[Buddha-l] Buddhism and Psychology research

Dan Lusthaus vasubandhu at earthlink.net
Sun Sep 5 03:44:32 MDT 2010


Bruce,

As I think I may have mentioned on this list previously, I worked for five 
years in a psych hospital, so I understand well the difference between 
praxis and theoria (as did Marx) and how little immediate relevance the 
experimental vanguards have for day to day issues, when it trickles down at 
all.

I probably don't need to tell you that the disdain you express for the 
researchers is not unlike the disdain direct care staff typically hold for 
the psychologists, and for similar reasons. Occupational hazard, I guess.

There is a lot of silly R&D, and repetitive experiments that add nothing 
meaningful to the pool of knowledge in brain research (and most forms of 
R&D, since the same types of "proposals" get the $), but amid all that there 
is actually some very exciting, novel work being done. Some mappers may be 
dodos, but the cutting edge folks are aware of the shortcomings, keep 
pushing the technological envelop, and are developing anything but a 
simplistic model of what is located where -- lots of interactions. But it 
often starts by simply noting that when people have thought-type-X or 
emotion-type-Y, regions Q,Z, and M light up like Xmas trees. Why, and how 
that correlates comes next. R&D doesn't usually have immediate applications 
in the trenches -- that takes awhile -- but the important research 
eventually does provide useful materials for praxis.

■ Information given ■
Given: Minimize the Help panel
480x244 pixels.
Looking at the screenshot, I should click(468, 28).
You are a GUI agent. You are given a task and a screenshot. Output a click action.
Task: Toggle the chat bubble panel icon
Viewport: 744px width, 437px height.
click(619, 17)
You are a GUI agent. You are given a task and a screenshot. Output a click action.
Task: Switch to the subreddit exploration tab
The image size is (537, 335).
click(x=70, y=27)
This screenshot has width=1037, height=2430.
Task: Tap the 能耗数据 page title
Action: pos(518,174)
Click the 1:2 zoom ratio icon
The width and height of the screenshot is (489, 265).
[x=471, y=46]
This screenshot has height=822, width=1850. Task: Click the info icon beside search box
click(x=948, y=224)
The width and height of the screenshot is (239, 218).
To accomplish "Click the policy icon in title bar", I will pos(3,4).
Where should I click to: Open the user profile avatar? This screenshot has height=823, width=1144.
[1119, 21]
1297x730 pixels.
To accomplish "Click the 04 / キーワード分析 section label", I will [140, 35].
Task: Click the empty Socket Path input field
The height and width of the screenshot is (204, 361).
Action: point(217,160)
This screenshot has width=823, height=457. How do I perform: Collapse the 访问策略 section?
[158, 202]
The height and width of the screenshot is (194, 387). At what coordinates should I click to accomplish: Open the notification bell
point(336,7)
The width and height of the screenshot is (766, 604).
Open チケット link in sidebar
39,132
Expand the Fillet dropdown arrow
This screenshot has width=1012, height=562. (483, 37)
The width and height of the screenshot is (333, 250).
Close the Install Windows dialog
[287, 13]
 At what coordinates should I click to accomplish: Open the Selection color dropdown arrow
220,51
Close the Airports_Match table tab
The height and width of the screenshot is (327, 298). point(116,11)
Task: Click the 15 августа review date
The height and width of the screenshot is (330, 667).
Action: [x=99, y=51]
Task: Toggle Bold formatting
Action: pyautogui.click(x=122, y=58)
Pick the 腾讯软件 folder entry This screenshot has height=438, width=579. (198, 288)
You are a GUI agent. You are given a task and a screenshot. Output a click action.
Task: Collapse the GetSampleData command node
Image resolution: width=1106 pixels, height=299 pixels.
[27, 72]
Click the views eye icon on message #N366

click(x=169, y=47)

■ Tasks to carry out ■
- A) In the post on Buddhism and psychology research, how long does the writer say he worked in a psych hospital?
- B) Continue the post on Buddhism and psychology research, starting after its last sentence.

■ Answer section ■
- A) Five years.

- B)
Freud did not reduce everything to Eros and Thanatos -- that's comic book 
Freud. On the other hand, read up on the asavas in Early Buddhism, and 
you'll see that it too subscribed to kama-asava and abhava-asava as primary 
forces. Everyone with a theory is a reductionist of some sort. Part of 
Freud's genius was recognizing how basic forces/drives diversified in 
countless ways, and uncovering some of the "laws" (= understandable 
patterns) of that diffusion. Eros is a thirst for life, aesthetic 
satisfaction, pleasures and happinesses of all sorts, not "erotica" in the 
narrow sense. There would be no pleasure-pain conditioning possible without 
it. That another primary urge is the release from tension (aka thanatos) is 
also hard to deny. Rest, relaxation, sexual climax, the "oceanic" drive, 
world peace, etc.; as well as the self-destructive, darker urges -- all 
forms of tension release or the desire for it. Hardly reductionistic when 
you think about it (or look around). Freud was not a reductionist, the 
reason being that he thought that tension was a sign of life, and thus the 
wish for release from all tension was unrealistic. That immediately 
complicates everything. (Kind of like saying life is duhkha, now grow up and 
carry on.) Along with the pleasure principle there is also a reality 
principle -- which entails that the "I" (he never used the Greek terms ego 
and id, that was added by his English translators -- he talked about the 
"I", the "it", and what [seems to lord] "over me" *Uber-ich* [aka 
"super-ego"]) mediates between the it (those impersonal drives that seem to 
move me more than I can control or move them, so they are "it"-s, drives and 
impulses one disowns in various ways) and the conscience, parental and 
societal advice and dictates, etc. that lord over me, trying to make me 
behave, think, etc., like a "good" boy. The I is healthy when it finds a 
middle way. Healthy, not necessarily ecstaticly happy or enthralled. To 
pursue that would entail letting the erotic pursue thanatos. It gets more 
complicated from here, not reductionistic.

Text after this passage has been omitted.